EXERCISE GOAL> Find the line with "You are a computer-use agent." and the line with "Instruction: Click the" in the entries below; output exactly those two lines, every line between them, and no others.

DATA PROVIDED>
/---

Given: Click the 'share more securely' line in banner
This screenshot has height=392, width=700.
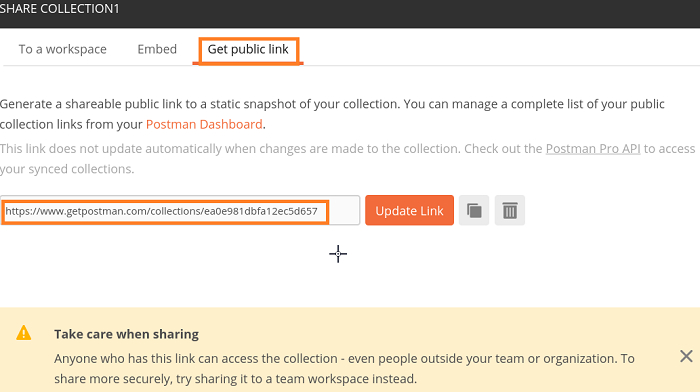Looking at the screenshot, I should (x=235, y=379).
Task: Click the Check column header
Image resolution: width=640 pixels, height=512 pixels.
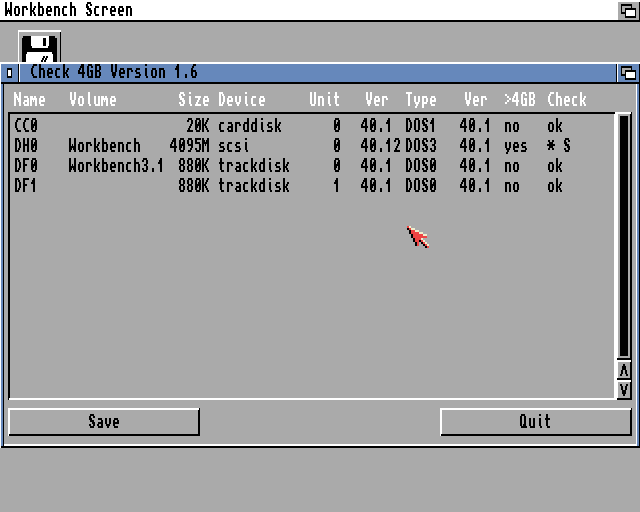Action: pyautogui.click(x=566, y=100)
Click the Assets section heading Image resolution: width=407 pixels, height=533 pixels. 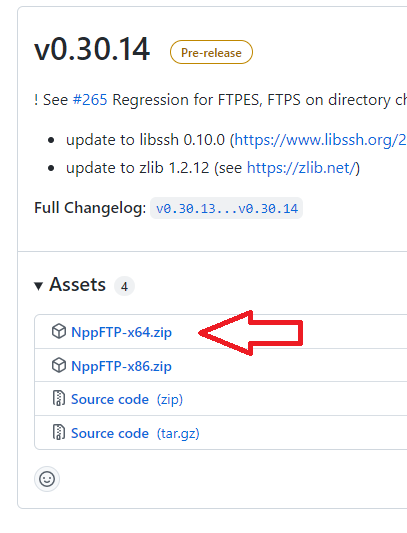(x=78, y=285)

\---
/---

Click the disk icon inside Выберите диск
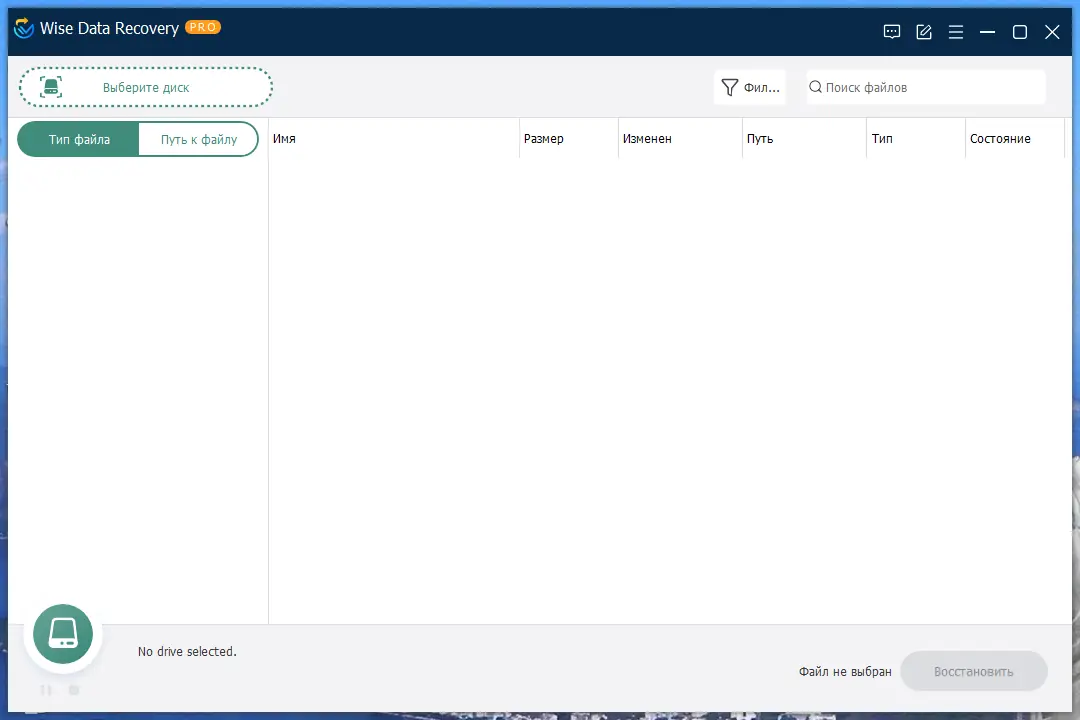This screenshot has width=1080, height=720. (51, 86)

\---
/---

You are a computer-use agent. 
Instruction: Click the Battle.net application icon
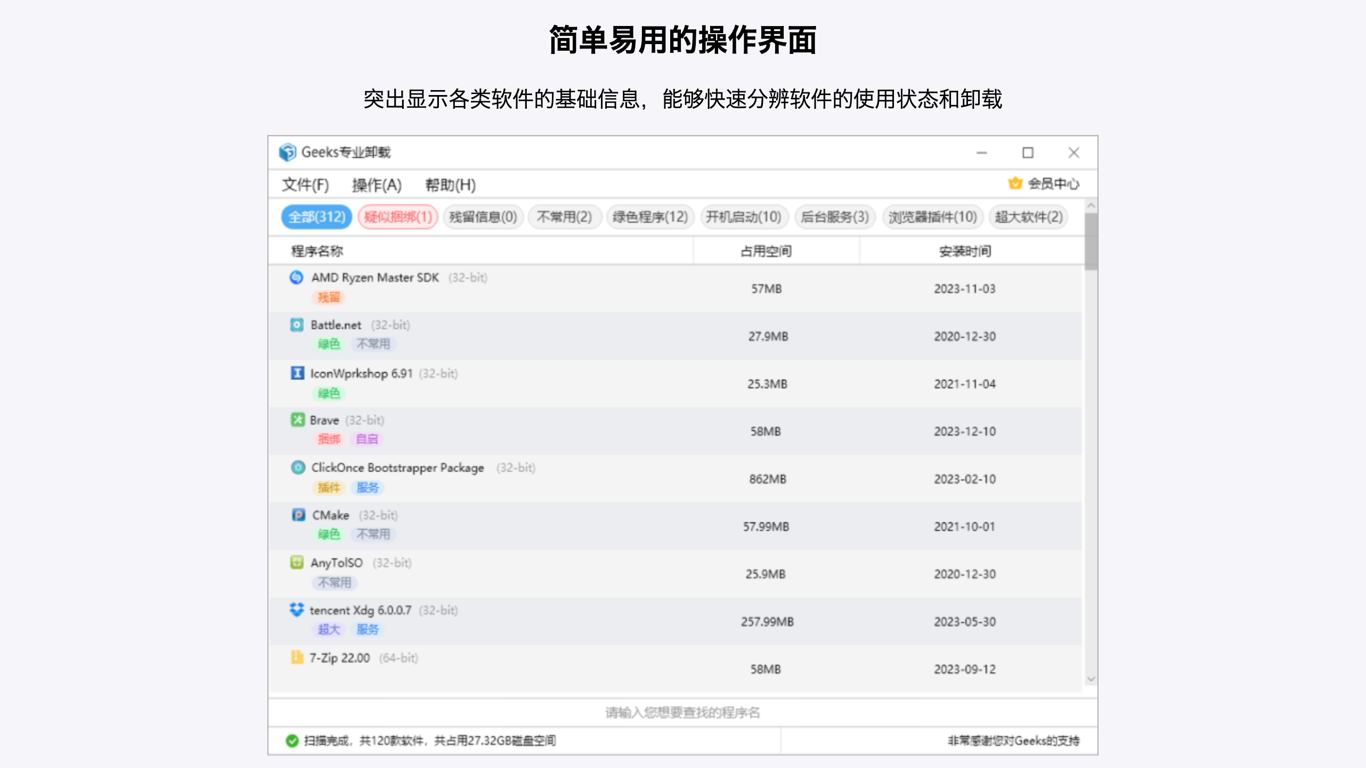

\---

OUTPUT OF THE TASK>
You are a computer-use agent. 
Instruction: Click the Battle.net application icon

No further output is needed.